GIVEN RECORDS
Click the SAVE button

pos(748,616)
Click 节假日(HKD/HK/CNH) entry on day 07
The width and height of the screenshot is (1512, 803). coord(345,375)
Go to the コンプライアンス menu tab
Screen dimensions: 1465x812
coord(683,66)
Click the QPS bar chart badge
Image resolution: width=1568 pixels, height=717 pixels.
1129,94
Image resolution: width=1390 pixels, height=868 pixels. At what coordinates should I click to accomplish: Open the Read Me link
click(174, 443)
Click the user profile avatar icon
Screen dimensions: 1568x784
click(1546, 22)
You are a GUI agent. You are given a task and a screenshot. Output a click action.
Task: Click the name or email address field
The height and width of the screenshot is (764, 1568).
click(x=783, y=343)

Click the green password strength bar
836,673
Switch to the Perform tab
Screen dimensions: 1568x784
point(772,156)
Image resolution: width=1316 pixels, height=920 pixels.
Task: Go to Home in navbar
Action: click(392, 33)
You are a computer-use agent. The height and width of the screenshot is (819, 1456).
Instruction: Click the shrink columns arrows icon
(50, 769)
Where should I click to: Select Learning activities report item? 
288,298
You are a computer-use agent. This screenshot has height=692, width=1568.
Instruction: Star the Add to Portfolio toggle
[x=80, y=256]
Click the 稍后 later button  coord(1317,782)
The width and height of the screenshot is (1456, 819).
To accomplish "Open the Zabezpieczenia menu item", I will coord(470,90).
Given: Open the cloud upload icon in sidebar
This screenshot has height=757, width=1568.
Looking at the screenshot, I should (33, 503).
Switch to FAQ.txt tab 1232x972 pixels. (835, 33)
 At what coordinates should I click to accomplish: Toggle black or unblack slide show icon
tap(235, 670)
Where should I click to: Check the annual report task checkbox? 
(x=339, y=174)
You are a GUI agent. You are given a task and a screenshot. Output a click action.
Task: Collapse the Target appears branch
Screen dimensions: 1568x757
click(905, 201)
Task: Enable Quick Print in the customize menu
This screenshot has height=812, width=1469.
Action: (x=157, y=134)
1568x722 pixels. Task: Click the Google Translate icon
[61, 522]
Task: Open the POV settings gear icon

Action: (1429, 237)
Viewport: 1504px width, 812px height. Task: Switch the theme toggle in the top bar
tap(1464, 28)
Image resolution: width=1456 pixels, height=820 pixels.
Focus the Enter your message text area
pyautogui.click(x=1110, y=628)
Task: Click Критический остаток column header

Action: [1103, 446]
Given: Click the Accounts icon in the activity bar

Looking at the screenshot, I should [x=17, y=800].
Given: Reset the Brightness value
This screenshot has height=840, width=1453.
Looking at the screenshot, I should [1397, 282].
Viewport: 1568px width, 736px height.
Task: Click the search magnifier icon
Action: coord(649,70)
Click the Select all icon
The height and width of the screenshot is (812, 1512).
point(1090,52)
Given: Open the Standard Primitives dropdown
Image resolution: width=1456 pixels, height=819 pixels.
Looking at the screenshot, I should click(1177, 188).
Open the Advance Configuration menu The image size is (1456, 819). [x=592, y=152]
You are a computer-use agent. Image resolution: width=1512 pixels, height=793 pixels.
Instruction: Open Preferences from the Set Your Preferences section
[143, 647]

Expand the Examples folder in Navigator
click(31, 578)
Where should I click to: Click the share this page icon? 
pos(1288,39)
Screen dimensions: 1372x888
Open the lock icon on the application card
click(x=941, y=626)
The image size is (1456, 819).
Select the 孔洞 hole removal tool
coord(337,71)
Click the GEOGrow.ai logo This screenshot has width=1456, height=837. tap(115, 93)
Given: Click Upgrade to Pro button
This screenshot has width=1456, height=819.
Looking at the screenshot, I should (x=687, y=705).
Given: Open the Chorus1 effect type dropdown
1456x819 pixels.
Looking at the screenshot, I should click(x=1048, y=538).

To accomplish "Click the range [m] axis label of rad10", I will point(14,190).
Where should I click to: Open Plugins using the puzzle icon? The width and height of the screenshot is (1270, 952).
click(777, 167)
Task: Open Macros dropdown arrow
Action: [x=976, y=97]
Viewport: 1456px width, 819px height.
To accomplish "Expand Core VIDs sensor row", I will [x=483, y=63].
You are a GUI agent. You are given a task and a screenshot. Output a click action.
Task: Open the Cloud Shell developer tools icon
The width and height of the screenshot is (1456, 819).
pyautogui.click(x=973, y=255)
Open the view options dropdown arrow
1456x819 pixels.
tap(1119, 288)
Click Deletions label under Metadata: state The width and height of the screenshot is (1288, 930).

AIM OF THE EXERCISE
Where a line in the entries holds "menu", copy that line.

RESPONSE BELOW
Go to the コンプライアンス menu tab
To accomplish "Open the Zabezpieczenia menu item", I will coord(470,90).
Task: Enable Quick Print in the customize menu
Open the Advance Configuration menu The image size is (1456, 819). [x=592, y=152]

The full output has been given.